*Data section*.
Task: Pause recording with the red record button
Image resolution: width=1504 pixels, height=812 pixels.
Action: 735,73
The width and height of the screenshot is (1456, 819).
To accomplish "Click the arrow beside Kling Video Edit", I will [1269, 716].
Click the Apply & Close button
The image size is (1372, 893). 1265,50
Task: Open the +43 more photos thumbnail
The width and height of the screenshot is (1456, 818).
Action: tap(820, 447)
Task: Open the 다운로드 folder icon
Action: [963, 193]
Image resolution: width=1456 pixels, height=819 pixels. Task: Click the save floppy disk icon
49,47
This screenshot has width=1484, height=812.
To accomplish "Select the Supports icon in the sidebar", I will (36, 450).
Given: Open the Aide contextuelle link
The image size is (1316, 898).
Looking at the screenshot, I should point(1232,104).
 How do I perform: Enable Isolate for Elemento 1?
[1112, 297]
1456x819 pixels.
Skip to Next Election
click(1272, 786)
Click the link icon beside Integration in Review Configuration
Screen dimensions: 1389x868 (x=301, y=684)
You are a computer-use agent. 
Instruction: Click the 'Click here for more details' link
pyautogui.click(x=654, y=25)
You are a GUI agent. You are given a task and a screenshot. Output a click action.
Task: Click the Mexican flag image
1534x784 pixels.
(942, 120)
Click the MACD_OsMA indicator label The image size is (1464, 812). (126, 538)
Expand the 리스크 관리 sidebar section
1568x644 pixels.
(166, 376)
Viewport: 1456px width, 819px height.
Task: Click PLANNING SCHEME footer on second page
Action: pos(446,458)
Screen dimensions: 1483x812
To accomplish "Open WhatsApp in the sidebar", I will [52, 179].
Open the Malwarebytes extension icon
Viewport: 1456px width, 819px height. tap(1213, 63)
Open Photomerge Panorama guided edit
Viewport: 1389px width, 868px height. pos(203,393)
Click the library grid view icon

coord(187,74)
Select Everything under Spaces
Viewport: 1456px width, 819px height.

*Problem to work on*.
After locating the line with "Image resolution: width=1504" above, return that line and every later line through the one with "Task: Open the +43 more photos thumbnail", word for word and with nothing else.

*Response area*.
Image resolution: width=1504 pixels, height=812 pixels.
Action: 735,73
The width and height of the screenshot is (1456, 819).
To accomplish "Click the arrow beside Kling Video Edit", I will [1269, 716].
Click the Apply & Close button
The image size is (1372, 893). 1265,50
Task: Open the +43 more photos thumbnail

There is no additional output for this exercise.